*Aim of the task*:
Starting at the first line of the entries below, restate each line exactly until you reach the line with "İç giyimde rahatlık trendi (112, 274)", and print that one too. Leave the pictures out and stop there.

Start of Block

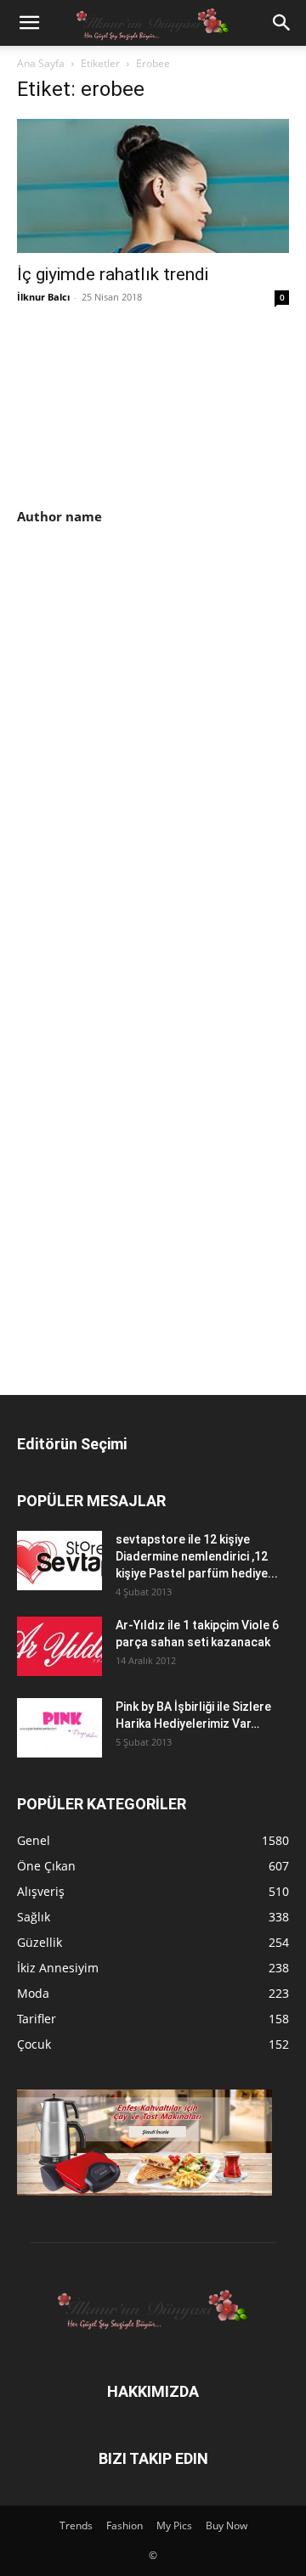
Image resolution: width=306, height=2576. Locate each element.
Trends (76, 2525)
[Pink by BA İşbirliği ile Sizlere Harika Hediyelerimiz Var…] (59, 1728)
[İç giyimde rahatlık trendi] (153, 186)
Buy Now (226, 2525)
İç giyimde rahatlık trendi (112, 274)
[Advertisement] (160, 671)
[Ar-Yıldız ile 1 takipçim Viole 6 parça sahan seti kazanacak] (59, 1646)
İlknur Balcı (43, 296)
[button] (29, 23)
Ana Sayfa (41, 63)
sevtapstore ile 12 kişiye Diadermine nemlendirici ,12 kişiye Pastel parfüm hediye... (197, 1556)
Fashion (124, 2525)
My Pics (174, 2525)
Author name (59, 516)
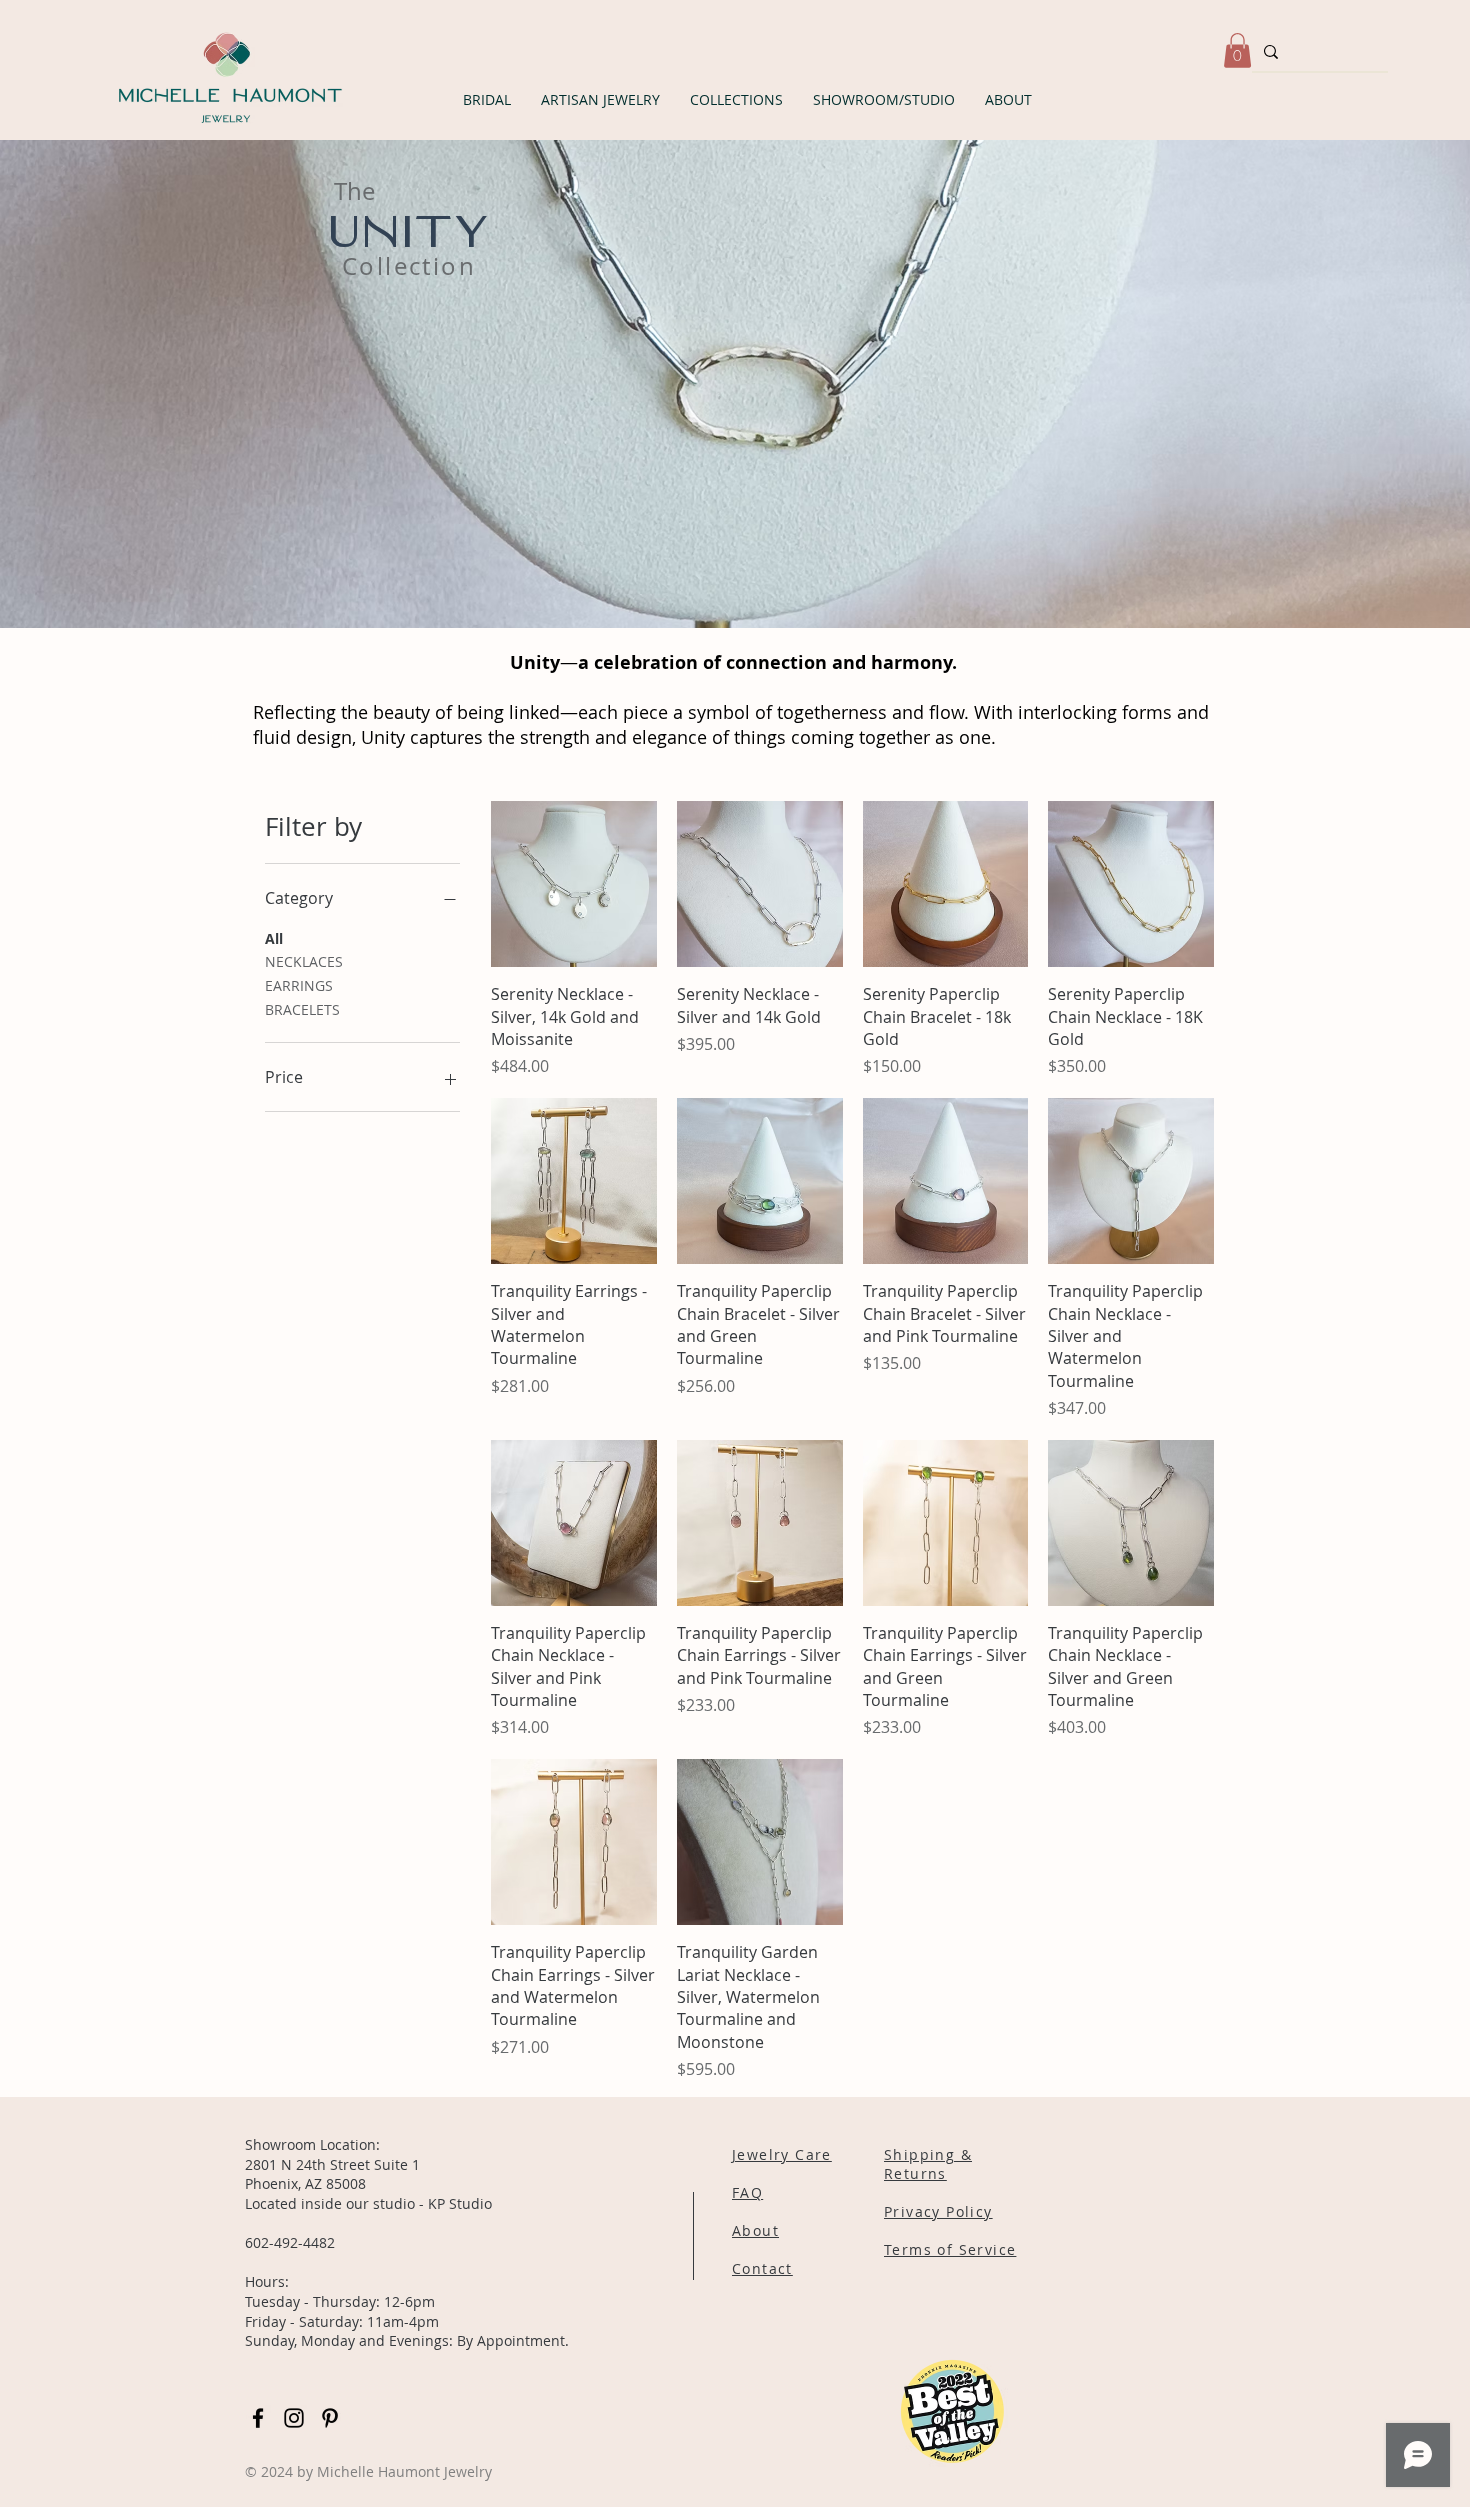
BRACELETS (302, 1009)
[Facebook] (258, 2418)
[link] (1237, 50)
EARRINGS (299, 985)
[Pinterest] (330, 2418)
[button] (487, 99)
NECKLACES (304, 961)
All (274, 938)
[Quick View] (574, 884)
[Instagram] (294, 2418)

End of Block

*Answer to this problem*:
Image resolution: width=306, height=2576. Locate each element.
Trends (76, 2525)
[Pink by BA İşbirliği ile Sizlere Harika Hediyelerimiz Var…] (59, 1728)
[İç giyimde rahatlık trendi] (153, 186)
Buy Now (226, 2525)
İç giyimde rahatlık trendi (112, 274)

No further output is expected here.